- What needs to be done -
Extract exactly those lines that lie between the start of the material and the line with "Task: Click the 2025-10-28 12:30 axis label", including both boundary lines and no others.

- Entries supplied -

┄┄┄┄┄┄

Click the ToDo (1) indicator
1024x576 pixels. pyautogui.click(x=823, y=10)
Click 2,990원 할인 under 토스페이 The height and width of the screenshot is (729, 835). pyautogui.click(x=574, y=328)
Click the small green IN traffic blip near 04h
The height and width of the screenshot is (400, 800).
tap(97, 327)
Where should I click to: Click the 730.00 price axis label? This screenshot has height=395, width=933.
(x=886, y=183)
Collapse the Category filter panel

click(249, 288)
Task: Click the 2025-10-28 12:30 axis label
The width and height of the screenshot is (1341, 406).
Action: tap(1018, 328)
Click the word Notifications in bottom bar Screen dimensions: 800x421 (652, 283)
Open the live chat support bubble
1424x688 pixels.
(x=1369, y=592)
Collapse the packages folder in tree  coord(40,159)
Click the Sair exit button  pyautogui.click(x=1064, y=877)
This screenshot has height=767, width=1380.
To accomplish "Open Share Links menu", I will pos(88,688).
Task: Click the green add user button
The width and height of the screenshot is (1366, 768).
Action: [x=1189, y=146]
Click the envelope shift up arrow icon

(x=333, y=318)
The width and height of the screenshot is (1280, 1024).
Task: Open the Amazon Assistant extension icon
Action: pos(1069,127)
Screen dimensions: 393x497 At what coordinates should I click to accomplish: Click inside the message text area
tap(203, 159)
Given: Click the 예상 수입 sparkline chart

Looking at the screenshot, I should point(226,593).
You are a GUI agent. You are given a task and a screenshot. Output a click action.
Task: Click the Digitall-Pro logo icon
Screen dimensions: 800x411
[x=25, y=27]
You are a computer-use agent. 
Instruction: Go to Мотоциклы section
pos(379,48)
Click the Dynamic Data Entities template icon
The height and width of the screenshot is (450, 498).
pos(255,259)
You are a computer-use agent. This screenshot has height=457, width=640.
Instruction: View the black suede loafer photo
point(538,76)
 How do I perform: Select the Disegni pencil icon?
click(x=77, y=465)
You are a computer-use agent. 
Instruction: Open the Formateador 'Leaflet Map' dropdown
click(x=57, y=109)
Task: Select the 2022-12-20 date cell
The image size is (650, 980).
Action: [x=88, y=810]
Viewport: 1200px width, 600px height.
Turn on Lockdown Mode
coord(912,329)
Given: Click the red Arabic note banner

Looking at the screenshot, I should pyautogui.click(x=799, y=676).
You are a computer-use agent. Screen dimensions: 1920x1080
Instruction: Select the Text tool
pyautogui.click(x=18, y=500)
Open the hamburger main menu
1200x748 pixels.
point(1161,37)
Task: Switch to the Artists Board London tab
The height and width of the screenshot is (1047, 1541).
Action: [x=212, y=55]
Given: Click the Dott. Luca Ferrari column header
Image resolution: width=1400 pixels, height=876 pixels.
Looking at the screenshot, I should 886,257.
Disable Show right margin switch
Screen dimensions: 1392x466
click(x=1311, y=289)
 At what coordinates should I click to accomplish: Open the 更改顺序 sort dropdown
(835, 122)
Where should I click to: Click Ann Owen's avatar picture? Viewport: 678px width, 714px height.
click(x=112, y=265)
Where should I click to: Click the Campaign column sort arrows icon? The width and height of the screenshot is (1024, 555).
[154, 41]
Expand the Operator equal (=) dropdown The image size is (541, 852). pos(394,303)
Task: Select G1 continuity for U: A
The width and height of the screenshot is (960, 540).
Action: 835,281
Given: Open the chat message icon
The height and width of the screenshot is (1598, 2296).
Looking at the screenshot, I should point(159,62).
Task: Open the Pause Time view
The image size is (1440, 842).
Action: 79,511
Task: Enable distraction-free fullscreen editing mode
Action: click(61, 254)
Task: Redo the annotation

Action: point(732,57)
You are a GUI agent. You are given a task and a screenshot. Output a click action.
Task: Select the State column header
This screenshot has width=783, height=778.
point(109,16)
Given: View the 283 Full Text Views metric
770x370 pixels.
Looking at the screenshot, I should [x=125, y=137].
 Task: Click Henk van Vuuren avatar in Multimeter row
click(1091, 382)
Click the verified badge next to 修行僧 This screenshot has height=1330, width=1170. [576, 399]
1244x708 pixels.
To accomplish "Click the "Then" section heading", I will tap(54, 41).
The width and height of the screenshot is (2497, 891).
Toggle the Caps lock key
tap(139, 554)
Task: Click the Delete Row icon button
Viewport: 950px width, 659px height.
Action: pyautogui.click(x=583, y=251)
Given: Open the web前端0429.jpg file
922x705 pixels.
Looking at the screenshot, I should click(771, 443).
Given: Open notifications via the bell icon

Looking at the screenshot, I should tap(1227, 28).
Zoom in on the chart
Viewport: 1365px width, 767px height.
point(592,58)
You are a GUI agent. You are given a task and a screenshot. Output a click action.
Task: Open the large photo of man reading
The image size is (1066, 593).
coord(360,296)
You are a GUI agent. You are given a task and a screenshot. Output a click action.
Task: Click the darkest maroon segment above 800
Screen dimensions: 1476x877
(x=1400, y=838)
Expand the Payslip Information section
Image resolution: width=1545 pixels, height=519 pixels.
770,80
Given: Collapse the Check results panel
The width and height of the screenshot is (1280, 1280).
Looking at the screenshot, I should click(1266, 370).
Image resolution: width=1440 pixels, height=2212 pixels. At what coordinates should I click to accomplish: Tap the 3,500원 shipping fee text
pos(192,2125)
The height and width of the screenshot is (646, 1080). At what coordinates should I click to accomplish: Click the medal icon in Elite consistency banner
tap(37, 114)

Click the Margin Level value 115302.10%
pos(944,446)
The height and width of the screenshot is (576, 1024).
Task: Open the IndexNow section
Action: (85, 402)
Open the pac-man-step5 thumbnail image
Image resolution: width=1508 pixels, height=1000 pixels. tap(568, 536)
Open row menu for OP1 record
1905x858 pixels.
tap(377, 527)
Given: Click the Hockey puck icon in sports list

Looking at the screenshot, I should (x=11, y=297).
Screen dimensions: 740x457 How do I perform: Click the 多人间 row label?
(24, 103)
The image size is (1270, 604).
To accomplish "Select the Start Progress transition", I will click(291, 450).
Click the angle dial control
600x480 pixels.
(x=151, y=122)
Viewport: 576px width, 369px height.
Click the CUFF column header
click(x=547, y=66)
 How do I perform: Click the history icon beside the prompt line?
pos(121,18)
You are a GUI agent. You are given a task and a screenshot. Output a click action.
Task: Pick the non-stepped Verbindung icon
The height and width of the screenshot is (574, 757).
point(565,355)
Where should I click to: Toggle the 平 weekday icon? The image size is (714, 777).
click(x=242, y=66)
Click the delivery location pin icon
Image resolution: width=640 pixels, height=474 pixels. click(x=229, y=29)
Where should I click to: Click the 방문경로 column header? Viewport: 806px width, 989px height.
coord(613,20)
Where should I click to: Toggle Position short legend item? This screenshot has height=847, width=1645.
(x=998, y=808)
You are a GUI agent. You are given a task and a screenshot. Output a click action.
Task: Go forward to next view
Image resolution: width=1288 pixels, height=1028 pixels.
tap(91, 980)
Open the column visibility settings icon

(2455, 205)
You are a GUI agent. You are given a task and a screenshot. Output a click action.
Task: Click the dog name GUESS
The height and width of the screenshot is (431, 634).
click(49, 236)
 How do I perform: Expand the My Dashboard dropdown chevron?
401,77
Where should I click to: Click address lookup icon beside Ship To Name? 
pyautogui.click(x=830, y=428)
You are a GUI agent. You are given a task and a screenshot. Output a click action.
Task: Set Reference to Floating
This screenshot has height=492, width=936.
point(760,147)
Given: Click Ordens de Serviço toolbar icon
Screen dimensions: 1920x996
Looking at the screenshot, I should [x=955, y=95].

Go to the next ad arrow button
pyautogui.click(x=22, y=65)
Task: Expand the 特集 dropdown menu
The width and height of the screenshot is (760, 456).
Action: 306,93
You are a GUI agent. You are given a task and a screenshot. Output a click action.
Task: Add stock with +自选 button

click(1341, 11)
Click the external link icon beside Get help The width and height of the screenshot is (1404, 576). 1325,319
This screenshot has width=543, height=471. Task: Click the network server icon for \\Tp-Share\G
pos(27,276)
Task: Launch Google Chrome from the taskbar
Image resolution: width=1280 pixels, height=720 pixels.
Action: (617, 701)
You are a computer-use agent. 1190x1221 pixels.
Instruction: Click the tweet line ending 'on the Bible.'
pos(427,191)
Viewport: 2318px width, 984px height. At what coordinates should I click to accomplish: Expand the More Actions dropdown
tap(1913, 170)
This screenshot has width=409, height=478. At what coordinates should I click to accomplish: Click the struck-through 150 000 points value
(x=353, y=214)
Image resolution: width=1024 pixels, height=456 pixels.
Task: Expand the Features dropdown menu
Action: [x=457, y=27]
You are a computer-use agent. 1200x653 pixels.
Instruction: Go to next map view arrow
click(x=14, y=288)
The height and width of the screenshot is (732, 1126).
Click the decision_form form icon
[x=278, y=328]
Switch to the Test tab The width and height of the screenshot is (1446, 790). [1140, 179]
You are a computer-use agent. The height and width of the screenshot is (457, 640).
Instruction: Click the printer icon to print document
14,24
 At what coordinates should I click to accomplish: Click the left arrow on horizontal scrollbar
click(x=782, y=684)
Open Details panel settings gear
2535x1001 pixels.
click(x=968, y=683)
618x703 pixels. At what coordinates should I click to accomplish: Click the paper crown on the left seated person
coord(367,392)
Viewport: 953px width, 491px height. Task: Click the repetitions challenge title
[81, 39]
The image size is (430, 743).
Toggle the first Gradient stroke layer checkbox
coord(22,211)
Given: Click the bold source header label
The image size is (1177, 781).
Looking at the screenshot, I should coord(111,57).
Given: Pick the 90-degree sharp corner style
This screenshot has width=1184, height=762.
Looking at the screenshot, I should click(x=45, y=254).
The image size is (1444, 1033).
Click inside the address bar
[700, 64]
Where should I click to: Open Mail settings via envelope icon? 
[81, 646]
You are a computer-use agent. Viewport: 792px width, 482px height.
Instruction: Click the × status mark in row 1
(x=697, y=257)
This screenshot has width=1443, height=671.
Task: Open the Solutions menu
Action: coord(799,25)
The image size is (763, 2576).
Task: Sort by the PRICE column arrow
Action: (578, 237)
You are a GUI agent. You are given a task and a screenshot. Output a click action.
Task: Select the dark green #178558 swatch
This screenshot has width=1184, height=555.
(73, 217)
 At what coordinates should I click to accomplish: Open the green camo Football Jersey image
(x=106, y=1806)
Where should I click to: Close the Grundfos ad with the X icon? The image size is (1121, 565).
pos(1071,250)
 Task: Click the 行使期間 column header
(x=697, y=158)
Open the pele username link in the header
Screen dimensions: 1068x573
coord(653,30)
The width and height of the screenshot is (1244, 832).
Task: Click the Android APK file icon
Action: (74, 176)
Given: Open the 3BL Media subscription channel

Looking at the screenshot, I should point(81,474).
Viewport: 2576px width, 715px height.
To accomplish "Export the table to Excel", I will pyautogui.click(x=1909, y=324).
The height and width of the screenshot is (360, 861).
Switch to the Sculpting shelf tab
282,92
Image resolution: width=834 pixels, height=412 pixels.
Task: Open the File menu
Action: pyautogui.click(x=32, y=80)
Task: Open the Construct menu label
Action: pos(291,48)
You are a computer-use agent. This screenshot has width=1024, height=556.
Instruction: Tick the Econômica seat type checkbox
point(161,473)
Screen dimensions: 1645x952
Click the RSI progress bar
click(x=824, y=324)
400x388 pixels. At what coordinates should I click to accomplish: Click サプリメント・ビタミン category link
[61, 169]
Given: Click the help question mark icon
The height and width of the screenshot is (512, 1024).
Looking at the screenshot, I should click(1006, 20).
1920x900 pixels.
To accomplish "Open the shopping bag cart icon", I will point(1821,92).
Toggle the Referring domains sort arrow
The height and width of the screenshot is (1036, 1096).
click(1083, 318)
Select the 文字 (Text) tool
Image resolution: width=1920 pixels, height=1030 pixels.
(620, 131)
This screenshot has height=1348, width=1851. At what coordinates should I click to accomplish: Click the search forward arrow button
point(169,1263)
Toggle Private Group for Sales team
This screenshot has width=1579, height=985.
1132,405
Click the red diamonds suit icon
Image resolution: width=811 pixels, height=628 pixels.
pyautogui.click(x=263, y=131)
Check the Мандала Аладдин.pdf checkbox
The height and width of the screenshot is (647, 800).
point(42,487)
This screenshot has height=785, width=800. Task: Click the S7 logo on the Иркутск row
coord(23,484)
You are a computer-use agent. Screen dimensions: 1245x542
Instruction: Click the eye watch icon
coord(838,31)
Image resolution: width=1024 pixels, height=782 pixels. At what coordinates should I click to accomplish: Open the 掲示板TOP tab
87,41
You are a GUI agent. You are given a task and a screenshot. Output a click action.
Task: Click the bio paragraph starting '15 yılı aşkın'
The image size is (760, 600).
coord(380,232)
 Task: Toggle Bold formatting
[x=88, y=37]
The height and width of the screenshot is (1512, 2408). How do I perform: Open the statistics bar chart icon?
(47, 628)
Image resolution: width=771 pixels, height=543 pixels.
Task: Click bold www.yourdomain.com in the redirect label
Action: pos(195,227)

┄┄┄┄┄┄

- Exercise solution -
Click the ToDo (1) indicator
1024x576 pixels. pyautogui.click(x=823, y=10)
Click 2,990원 할인 under 토스페이 The height and width of the screenshot is (729, 835). pyautogui.click(x=574, y=328)
Click the small green IN traffic blip near 04h
The height and width of the screenshot is (400, 800).
tap(97, 327)
Where should I click to: Click the 730.00 price axis label? This screenshot has height=395, width=933.
(x=886, y=183)
Collapse the Category filter panel

click(249, 288)
Task: Click the 2025-10-28 12:30 axis label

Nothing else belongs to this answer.